La entrada gradual de la reducción de la jornada laboral en México ya comenzó a generar movimientos al interior de las empresas, que deberán replantear esquemas de trabajo, distribución de personal y estrategias de productividad para adaptarse a uno de los cambios más relevantes en materia laboral de los últimos años.
Así lo señaló la presidenta de la Asociación Mexicana de Mujeres Empresarias (Amexme), Mónica Rivera, quien reconoció que la medida representará retos para el sector privado, aunque destacó que la transición permitirá a las organizaciones prepararse de manera paulatina.
Explicó que, al estar definido un proceso de implementación escalonado, las empresas cuentan con margen para ajustar sus estructuras internas y planificar cómo enfrentarán la reducción de horas laborales sin afectar sus operaciones.
“La tarea ahora será reorganizarnos”, planteó al referirse a la necesidad de adecuar las plantillas de trabajo y los procesos productivos para absorber los cambios que traerá la nueva disposición.
Rivera destacó que, incluso antes de que la reducción de la jornada laboral entre plenamente en vigor, diversas compañías han comenzado a aplicar medidas orientadas al bienestar de los trabajadores.
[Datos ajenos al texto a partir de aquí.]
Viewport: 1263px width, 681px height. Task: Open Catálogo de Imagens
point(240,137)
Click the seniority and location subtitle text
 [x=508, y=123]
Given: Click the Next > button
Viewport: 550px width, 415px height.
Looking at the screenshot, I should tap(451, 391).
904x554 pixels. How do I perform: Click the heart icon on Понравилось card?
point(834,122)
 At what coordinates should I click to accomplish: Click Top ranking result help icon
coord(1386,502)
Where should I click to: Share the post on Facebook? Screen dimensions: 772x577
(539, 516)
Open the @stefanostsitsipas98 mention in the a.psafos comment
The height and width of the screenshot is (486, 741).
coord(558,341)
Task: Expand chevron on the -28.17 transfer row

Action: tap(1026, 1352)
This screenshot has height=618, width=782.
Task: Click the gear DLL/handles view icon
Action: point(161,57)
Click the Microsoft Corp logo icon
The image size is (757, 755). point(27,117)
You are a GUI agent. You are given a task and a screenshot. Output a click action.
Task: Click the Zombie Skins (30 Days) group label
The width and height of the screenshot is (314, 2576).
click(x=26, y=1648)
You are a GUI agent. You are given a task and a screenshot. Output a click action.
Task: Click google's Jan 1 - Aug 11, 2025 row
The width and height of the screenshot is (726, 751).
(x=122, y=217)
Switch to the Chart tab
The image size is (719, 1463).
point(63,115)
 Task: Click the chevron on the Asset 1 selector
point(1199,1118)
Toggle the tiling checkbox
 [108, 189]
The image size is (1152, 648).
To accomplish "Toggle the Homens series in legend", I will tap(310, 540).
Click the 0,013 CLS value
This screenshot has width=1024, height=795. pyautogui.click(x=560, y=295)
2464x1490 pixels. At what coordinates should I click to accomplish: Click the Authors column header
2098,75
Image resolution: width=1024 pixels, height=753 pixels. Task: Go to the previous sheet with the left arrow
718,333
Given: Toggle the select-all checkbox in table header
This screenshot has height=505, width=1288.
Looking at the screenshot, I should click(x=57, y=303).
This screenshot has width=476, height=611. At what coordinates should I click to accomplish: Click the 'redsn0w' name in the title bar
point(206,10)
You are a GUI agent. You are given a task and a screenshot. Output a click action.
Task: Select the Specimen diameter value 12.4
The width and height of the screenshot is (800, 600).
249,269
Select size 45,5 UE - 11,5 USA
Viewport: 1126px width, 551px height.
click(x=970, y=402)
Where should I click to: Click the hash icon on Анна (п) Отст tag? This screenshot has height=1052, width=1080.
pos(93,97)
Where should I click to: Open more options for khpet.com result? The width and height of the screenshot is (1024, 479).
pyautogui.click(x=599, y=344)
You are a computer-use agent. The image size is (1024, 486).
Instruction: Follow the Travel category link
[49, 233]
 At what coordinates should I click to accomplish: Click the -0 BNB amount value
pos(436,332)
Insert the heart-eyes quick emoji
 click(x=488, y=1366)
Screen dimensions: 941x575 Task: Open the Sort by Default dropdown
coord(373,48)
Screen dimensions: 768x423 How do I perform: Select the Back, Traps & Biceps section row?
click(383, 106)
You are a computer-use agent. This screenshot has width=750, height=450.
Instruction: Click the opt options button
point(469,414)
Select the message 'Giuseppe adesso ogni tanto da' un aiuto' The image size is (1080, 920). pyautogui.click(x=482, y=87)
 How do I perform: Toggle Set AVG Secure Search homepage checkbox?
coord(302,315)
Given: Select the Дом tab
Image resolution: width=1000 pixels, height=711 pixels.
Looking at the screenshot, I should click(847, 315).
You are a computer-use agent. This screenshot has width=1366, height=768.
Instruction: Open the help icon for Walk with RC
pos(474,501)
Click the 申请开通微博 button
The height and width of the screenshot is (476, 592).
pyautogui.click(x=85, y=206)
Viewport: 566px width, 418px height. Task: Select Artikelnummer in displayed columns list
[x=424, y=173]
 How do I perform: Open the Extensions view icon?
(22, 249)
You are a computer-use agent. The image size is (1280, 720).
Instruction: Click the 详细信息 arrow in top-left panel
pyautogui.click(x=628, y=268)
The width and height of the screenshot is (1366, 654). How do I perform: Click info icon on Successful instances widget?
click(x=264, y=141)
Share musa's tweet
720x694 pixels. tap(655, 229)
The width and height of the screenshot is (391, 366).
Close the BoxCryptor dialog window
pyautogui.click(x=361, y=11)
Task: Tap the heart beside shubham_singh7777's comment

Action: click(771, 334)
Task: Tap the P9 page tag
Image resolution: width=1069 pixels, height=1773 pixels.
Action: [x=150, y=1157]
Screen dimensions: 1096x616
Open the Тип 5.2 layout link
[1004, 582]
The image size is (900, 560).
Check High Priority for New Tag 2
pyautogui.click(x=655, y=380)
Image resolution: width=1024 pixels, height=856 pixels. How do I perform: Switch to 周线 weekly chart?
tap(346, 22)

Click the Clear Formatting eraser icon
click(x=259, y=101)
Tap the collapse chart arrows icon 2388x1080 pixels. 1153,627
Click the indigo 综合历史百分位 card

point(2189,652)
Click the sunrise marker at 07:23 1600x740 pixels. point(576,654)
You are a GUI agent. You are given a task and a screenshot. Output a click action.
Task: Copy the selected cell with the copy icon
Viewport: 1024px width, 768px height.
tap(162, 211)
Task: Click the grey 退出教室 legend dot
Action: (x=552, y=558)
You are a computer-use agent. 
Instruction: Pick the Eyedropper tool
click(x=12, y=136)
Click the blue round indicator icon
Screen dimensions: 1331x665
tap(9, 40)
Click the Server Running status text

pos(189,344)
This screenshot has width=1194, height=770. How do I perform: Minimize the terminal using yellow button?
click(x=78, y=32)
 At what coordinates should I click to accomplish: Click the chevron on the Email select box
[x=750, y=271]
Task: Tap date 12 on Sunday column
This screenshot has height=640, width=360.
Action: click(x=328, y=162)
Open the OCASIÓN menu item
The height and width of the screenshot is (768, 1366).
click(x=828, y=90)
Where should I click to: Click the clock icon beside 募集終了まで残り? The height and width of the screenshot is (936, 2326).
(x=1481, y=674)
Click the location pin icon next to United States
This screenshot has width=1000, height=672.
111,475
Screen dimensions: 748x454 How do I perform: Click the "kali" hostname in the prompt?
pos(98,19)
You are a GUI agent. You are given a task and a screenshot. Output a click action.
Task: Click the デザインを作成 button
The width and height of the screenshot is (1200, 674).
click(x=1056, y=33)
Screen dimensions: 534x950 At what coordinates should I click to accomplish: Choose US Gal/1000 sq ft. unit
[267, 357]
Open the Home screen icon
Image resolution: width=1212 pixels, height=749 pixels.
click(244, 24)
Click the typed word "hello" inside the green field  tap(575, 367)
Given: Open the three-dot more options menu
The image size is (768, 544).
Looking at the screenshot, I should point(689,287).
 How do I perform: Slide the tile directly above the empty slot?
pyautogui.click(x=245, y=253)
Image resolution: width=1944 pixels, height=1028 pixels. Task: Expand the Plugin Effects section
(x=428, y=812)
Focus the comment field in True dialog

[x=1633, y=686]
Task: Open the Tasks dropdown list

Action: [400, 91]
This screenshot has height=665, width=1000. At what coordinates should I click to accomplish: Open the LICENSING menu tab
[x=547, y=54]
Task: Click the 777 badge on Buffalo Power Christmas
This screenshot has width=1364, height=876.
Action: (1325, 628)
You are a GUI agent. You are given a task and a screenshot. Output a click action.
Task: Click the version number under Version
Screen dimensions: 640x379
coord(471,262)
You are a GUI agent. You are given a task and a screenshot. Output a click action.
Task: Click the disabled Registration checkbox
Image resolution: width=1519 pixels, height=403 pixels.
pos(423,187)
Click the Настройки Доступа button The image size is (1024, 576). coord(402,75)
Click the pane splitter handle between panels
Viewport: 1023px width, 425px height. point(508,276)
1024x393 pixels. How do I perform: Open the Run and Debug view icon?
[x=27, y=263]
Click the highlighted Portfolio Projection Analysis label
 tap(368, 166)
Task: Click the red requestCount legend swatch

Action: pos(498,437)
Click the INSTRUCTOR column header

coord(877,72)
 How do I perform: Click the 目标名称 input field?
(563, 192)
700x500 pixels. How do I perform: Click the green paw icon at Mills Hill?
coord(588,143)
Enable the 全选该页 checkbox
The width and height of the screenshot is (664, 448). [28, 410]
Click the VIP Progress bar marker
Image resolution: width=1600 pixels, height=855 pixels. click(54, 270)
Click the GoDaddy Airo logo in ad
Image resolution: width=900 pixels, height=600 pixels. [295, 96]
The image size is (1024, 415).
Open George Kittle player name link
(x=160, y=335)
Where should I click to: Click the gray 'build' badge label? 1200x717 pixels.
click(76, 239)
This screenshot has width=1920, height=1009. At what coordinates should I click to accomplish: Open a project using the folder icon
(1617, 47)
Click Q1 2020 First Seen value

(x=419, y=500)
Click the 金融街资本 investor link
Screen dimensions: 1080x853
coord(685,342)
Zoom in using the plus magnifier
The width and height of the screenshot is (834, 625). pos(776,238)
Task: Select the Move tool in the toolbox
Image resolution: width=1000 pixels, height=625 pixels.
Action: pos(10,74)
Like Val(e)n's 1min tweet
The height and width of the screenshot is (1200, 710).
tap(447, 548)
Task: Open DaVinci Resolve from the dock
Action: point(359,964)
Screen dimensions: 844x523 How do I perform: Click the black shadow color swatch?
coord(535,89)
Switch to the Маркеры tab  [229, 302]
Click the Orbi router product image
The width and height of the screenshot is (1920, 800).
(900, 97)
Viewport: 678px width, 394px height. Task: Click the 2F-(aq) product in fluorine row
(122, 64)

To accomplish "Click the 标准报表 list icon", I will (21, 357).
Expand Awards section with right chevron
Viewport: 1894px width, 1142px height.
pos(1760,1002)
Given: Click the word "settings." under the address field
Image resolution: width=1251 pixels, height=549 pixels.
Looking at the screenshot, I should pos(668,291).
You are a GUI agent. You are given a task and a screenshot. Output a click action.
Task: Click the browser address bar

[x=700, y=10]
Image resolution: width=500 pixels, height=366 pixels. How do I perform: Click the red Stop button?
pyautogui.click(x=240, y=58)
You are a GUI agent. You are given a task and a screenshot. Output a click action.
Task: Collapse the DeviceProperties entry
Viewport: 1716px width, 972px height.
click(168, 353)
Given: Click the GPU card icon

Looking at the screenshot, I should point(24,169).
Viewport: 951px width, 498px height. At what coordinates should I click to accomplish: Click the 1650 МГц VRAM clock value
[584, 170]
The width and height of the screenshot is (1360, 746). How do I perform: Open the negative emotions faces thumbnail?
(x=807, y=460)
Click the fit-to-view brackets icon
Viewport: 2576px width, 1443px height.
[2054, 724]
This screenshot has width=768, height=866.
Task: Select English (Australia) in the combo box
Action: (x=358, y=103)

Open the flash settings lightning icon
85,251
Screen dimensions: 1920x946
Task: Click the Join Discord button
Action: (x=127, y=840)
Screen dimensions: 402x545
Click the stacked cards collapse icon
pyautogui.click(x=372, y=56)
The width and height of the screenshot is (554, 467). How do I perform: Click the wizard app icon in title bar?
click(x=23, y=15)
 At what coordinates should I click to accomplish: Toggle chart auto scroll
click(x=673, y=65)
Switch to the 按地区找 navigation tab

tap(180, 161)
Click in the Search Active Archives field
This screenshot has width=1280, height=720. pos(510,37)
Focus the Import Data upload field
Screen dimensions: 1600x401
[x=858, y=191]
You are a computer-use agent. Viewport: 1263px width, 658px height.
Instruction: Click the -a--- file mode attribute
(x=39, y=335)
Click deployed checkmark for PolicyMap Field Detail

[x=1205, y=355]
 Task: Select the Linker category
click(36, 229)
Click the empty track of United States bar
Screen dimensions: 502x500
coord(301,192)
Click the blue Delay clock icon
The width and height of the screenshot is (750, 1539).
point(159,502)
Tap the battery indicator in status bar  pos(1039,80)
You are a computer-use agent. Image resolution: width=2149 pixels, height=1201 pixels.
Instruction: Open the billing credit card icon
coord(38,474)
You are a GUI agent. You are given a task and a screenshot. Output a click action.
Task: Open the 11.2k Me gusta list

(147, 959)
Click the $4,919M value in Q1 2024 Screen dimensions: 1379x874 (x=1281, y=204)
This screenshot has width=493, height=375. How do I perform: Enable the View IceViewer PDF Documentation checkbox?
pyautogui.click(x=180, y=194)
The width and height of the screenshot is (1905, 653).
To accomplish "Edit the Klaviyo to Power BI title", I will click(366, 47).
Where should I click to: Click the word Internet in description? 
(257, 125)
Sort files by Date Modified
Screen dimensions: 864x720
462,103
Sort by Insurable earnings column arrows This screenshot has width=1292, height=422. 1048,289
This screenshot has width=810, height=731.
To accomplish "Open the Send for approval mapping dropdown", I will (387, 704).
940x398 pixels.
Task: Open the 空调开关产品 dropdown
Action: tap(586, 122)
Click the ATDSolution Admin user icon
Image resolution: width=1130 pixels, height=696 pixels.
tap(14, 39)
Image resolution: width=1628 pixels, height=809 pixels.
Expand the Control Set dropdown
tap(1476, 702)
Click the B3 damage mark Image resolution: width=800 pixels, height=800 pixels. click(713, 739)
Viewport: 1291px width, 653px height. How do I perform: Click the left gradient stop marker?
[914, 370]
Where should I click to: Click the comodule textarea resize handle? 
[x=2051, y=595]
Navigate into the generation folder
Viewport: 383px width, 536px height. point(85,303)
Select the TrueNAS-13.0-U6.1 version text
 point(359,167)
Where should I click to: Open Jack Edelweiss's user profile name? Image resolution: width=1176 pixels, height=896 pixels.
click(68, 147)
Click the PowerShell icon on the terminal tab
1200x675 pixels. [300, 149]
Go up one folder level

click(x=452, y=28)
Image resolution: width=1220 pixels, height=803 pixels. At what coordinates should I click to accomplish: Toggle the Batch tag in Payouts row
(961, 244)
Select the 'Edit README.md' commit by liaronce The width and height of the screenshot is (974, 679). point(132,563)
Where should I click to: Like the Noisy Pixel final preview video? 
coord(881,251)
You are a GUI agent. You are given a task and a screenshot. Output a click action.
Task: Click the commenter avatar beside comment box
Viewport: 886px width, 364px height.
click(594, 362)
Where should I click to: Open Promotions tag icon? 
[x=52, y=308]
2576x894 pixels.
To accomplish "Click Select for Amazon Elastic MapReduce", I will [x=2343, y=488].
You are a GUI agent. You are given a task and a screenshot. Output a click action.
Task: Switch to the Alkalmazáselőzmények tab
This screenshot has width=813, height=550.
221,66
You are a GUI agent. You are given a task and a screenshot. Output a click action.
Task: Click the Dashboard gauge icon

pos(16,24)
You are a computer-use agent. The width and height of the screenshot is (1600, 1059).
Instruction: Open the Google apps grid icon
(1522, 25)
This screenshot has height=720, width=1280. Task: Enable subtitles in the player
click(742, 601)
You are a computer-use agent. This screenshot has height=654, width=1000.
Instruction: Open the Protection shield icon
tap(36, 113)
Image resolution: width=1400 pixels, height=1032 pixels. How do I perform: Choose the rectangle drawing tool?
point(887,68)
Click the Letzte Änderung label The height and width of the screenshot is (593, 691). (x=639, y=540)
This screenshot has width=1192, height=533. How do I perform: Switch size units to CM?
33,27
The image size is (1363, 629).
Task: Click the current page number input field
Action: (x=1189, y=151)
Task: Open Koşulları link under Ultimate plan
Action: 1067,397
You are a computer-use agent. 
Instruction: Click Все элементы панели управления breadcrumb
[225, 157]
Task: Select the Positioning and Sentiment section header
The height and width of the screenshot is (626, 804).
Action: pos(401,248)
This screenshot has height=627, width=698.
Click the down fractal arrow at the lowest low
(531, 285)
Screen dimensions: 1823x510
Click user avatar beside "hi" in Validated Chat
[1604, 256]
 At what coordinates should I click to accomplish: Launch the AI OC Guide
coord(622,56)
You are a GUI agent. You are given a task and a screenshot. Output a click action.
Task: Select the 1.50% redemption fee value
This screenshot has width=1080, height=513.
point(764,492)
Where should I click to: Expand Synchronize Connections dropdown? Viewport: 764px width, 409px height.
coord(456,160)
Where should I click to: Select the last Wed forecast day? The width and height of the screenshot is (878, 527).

Entre ellas mencionó modelos de horarios más flexibles, esquemas de trabajo híbrido y facilidades que buscan mejorar el equilibrio entre la vida personal y laboral de los colaboradores.
Indicó que iniciativas como los llamados “viernes flexibles”, el trabajo remoto y otros beneficios complementarios han permitido a algunas organizaciones avanzar en una cultura laboral más adaptable a las nuevas necesidades del mercado.
La líder empresarial reconoció que la disminución de horas de trabajo tendrá efectos directos en la operación de muchas compañías, particularmente en aquellas cuya actividad depende de horarios continuos o de una alta demanda de personal.
Sin embargo, sostuvo que el carácter gradual de la reforma permitirá que los ajustes se realicen de manera ordenada y con una mejor planeación financiera y operativa.
“Es un cambio que inevitablemente tendrá repercusiones en las organizaciones, pero también abre la puerta a nuevas formas de gestionar el talento y fortalecer las condiciones laborales”, señaló.
Para el sector empresarial, el reto consistirá en mantener los niveles de productividad mientras se cumplen las nuevas disposiciones laborales y se generan condiciones que favorezcan la permanencia y satisfacción de los trabajadores.
Rivera consideró que muchas empresas ya han comenzado a tomar decisiones anticipadas para enfrentar el nuevo escenario, con el objetivo de que la transición sea menos compleja cuando la reducción de la jornada laboral avance en los próximos años.